Scraping is not a new technique, and it occurs daily. Cybercriminals frequently scrape sites such as Facebook, Twitter, and Reddit, and many other sites. Cybercriminals can leverage the data extracted from sites for a variety of purposes, including spamming, information gathering, and social engineering attacks. They can also sell scraped data for a profit to other cybercriminals, marketing companies, or call centers.

Figure 1: Raidforums user advertising scraped Instagram database

As previously mentioned, data scraped from sites is usually public data. If users set their emails, names, and locations to be public, then that data could be viewed and harvested by virtually anyone. However, the data exposed from Facebook wasn’t your usual data scraping incident. Threat actors were able to harvest users’ phone numbers, even if the users had set their number to be private on their Facebook profiles. Facebook stated that they believed that cybercriminals accomplished this by exploiting Facebook’s “contact importer” feature, which allows users to find other users by using their phone numbers. 

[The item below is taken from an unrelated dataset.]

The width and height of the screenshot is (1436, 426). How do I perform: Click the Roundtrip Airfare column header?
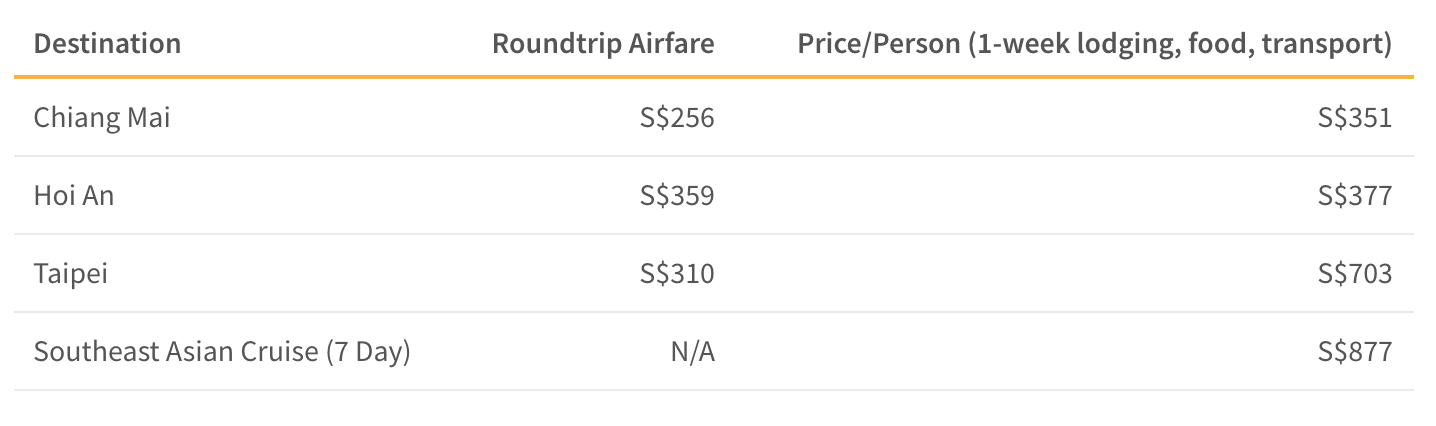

This feature could have been exploited by uploading large sets of phone numbers and identifying which Facebook profiles matched the numbers. Facebook stated that this feature was fixed in September 2019, following the discovery that threat actors were abusing the feature. However, while Facebook fixed the feature in 2019, the phone numbers of 533 million users had already been harvested by malicious individuals, along with other identifying information on users.

How Was the Facebook Data Distributed in the Cybercriminal World?

Initially, attackers offered the data at quite a steep price. As the data began circulating in open and gated cybercriminal forums in 2020, a listing on Russian-speaking cybercriminal forum XSS in August 2020 advertised the sale of this data for “only” USD 25,000 (see Figure 2). Listings were identified across several other forums, such as Raidforums. The sheer size of the data leakage and the wide geography it covered (106 countries) made the data a gold mine for cybercriminals. Therefore, these listings often caught the interest of multiple threat actors.

Figure 2: XSS user advertises Facebook leak in August 2020

The XSS user who initially shared the data was allegedly responsible for the attack. When other forum members questioned the origin of the breached data, the original poster claimed that they had exploited a zero-day vulnerability on Facebook’s website. This vulnerability allegedly allowed the threat actor to grab users’ data from their Facebook ID (see Figures 3-4). The user also stated that the data extracted dated from 01 Jan 2020, as Facebook had patched the vulnerability by then. The user did not provide further information.

 

Figure 3: XSS user claims that they exploited a vulnerability to crawl Facebook users
FIGURE 4: XSS user provides more information on how they claim to have acquired the Facebook data leak

Cybercriminals often purchase data to re-sell it to other cybercriminals for a profit, the cost or set price of the data breach lowering with each transaction. From 2019-2021, the data likely exchanged hands multiple times— an activity frequently observed in cybercriminal forums. Eventually, the data breach becomes devalued, and users will expose it for free to gain reputation or notoriety within a cybercriminal forum. In the case of the Facebook breach, this is the most likely situation. On 03 April 2021, a user on the English-speaking cybercriminal forum Raidforums uploaded the entire Facebook breach for a negligible cost of eight forum tokens (approximately USD 2.52).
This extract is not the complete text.